The authenticity of the re-enactment is held up to scrutiny during the course of the documentary. A number of contributors, including Deller himself, talk about their nervousness and excitement because they are ‘uncertain’ as to what exactly is going to happen. This is a re-enactment, but it is also, crucially, an enactment. There are several comments about people taking it too seriously – one of the main police re-enactors says at one point ‘some of the extras don’t really know when enough’s enough’. The film then cuts to a group of miners laughing and joking in front of the camera, and one says (referring to the previous day’s rehearsal) ‘yesterday – we were playing yesterday, weren’t we? Today? Today – it’s for real. It’s for real … it’s for real…’ The dividing line between the re-enacted performance of past events and an actual, real conflict has clearly become very blurred indeed. It is here that the notion of the ‘performative’ in documentary is very useful.
As discussed in chapter one, Stella Bruzzi defines documentary in general as ‘a negotiation between filmmaker and reality and, at heart, a performance’ (2000: 154). She further states that those documentaries that can be specifically termed ‘performative’ are those that acknowledge the dialectical relationship between the real world of actuality and the performed actions of those people who appear in the documentary in question. In other words, the performative is about the processes of coming to understand, and often is based on an explicit attempt by the subjects of the film to reflect upon and appraise their situation. There are many moments in The Battle of Orgreave where people are quite clearly performing in the sense that they are ‘playing a role’, but this is complicated by the fact that this may or may not be the ‘same’ role that they ‘played’ in actuality in 1984. The self-consciousness that they exhibit on occasion is tempered by some moments of considerable insight into the events of the original Battle of Orgreave and its historical context. In its mobilising of re-enactment (involving many of the original participants), personal reflection and testimony, interwoven with archive photographs and sound (most notably, Thatcher’s ‘enemy within’ speech)4, The Battle of Orgreave becomes an excellent example of folk art. Deller’s interest in folk art is clear from previous projects (for example the ‘Acid Brass’ project)5 and he is currently collaborating with Alan Kane on the Folk Archive, which looks to collect and curate an ongoing archive of many forms of folk art.6 As Jennie Syson puts it:
[Deller] frequently engages in collaborations that seem straightforward, but are actually complex and multi-layered, fusing seemingly disparate elements such as state of the art technology and old-fashioned industry, or contemporary culture and folk art. (2000: n.p.)

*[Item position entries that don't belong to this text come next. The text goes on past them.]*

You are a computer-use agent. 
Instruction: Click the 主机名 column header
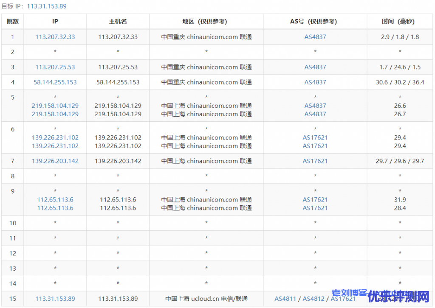pyautogui.click(x=118, y=22)
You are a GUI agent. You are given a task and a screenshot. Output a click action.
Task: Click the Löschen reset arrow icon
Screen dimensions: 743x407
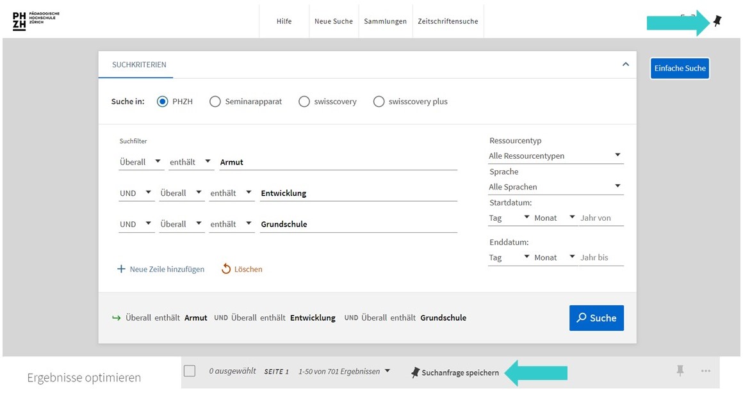click(x=225, y=269)
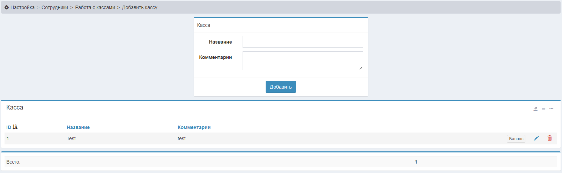The height and width of the screenshot is (173, 562).
Task: Select the Добавить кассу breadcrumb item
Action: [x=140, y=7]
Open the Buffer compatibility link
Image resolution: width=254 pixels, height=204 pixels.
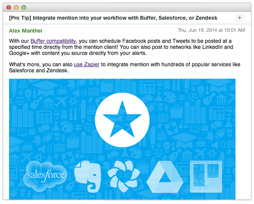point(53,41)
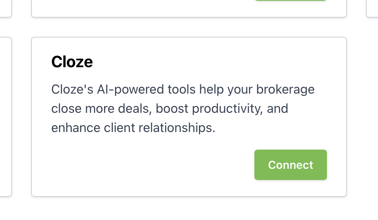Click the Cloze integration description text
378x220 pixels.
(183, 109)
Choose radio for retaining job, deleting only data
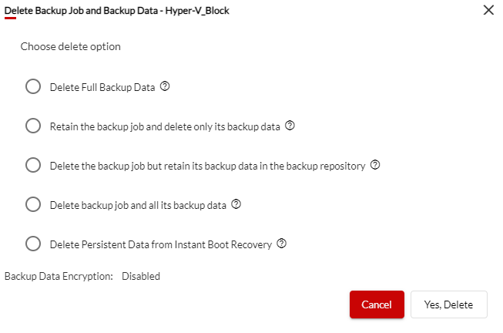 (x=33, y=126)
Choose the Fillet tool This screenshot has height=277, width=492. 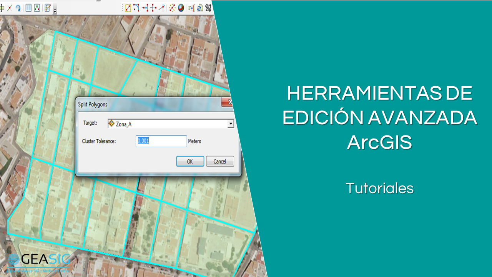(136, 8)
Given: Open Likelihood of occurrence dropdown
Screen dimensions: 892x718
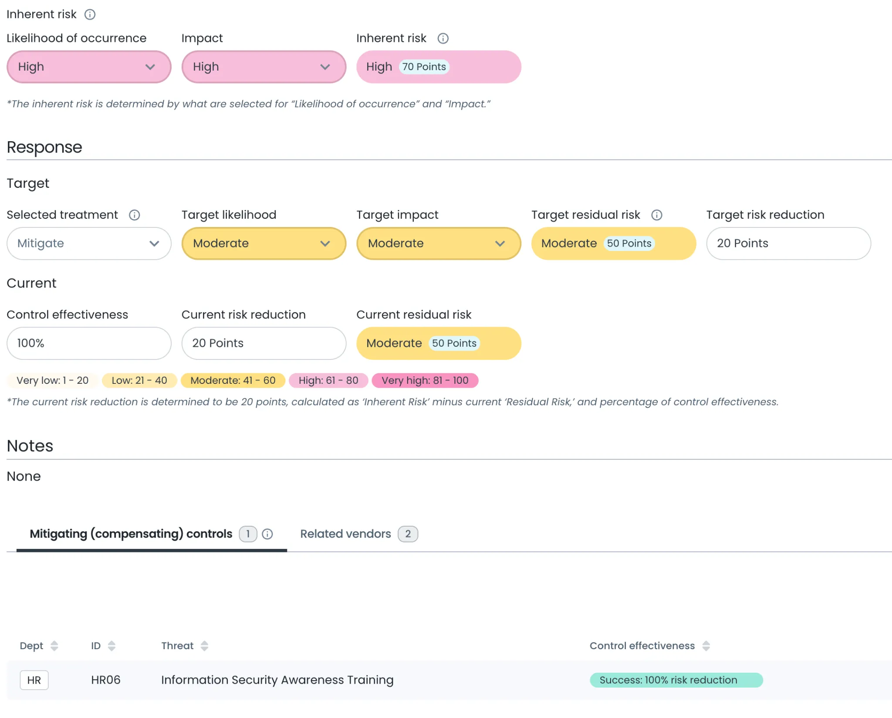Looking at the screenshot, I should point(89,67).
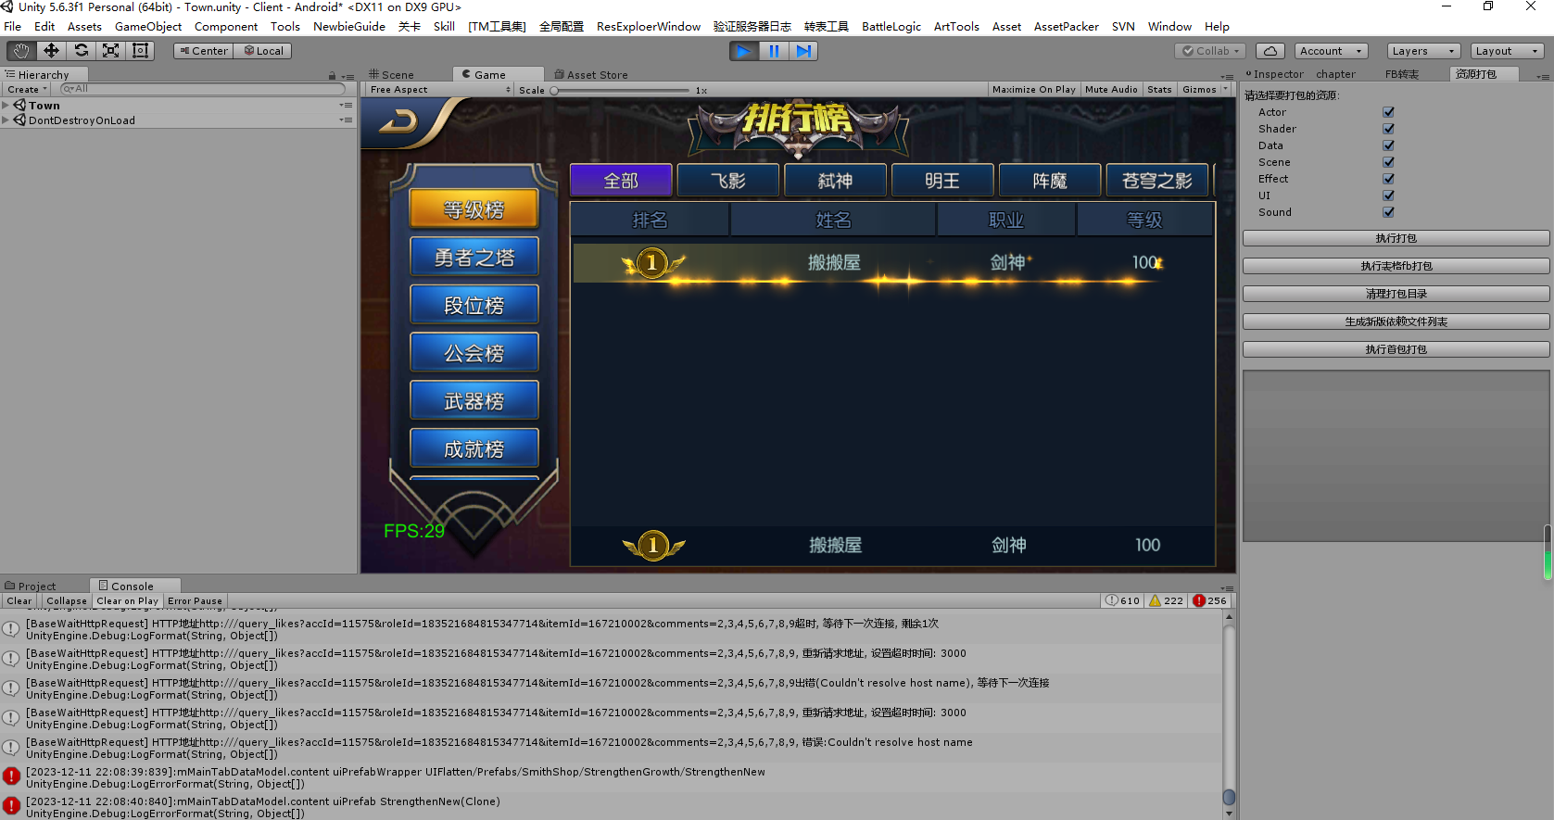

Folk art is basically that which is for the people, by the people and will therefore tend to revolve around the very regional, workplace-based, class-driven issues that this film is founded on. Connections can be drawn to the re-enactment societies (some of whom helped with The Battle of Orgreave) who ‘keep history alive’ by re-enacting key battles and other events, as well as traditions of other folk forms such as ‘mystery plays’. At the heart of folk art forms is often some notion of performance – this kind of art is often meant to be popular and ephemeral, rather than elitist and durable (with ‘durability’ translating into direct cash value, as the artwork becomes a commodity). Also central to folk art is the idea of keeping certain stories alive, of ensuring that the ‘official’ version of events is not the only one to endure. We see this in The Battle of Orgreave and its determination to counter the distortions of the Thatcher government and the BBC. We can also see it in slightly different forms in The Peterloo Massacre and The Peasants’ Revolt, to which we now turn.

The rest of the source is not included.